• Problem to work on
Can you give the lines of the entries below, from the line with "At what (x,y)" up to and including the line with "Looking at the", as a Markdown table with a Row column for the row number and a Text column for the line? Skip blank lines and leave the pictures out.

• Record excerpts
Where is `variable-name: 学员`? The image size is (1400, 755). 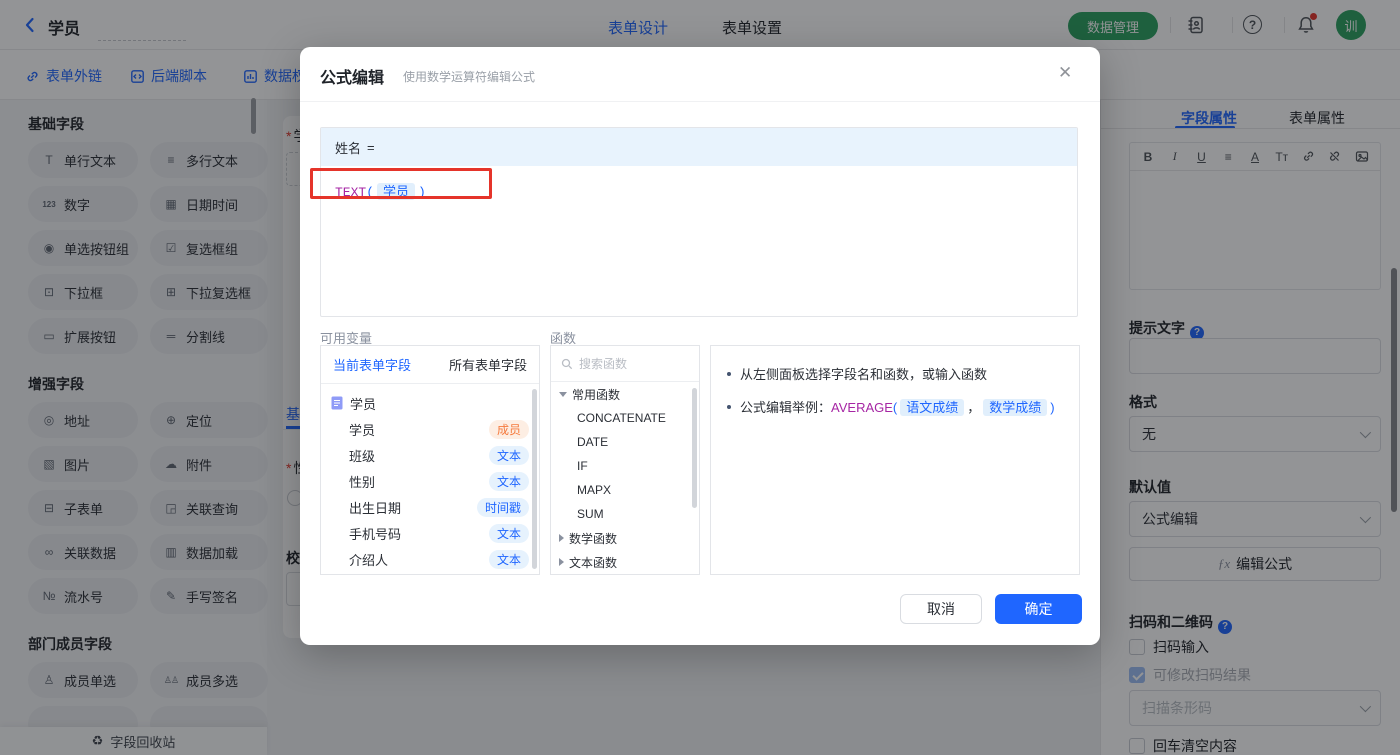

* * *

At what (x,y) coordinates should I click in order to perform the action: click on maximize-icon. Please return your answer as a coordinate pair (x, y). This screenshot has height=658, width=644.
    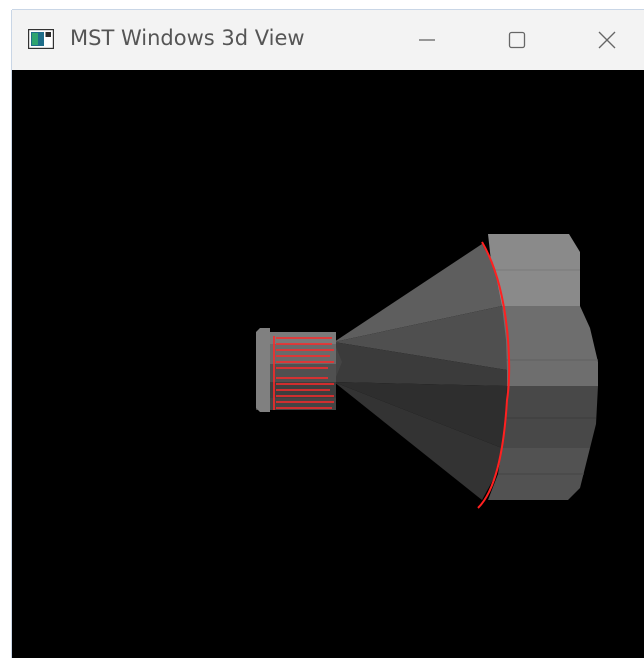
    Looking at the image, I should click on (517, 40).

* * *

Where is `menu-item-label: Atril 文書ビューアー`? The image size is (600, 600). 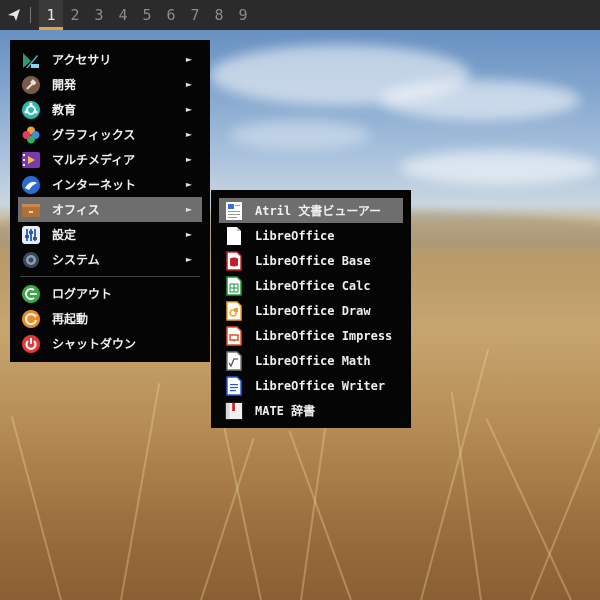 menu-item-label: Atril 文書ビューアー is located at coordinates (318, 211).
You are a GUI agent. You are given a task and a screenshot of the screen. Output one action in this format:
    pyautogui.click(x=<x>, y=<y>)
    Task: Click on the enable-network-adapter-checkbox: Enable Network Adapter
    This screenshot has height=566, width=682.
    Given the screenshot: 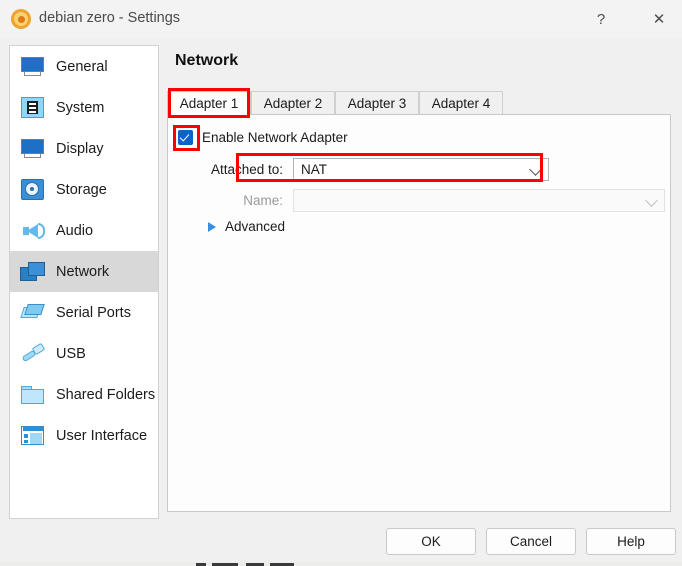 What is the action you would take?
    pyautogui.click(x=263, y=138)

• Final answer
| Row | Text |
|---|---|
| 1 | At what (x,y) coordinates should I click in order to perform the action: click on maximize-icon. Please return your answer as a coordinate pair (x, y). This screenshot has height=658, width=644. |
| 2 |     Looking at the image, I should click on (517, 40). |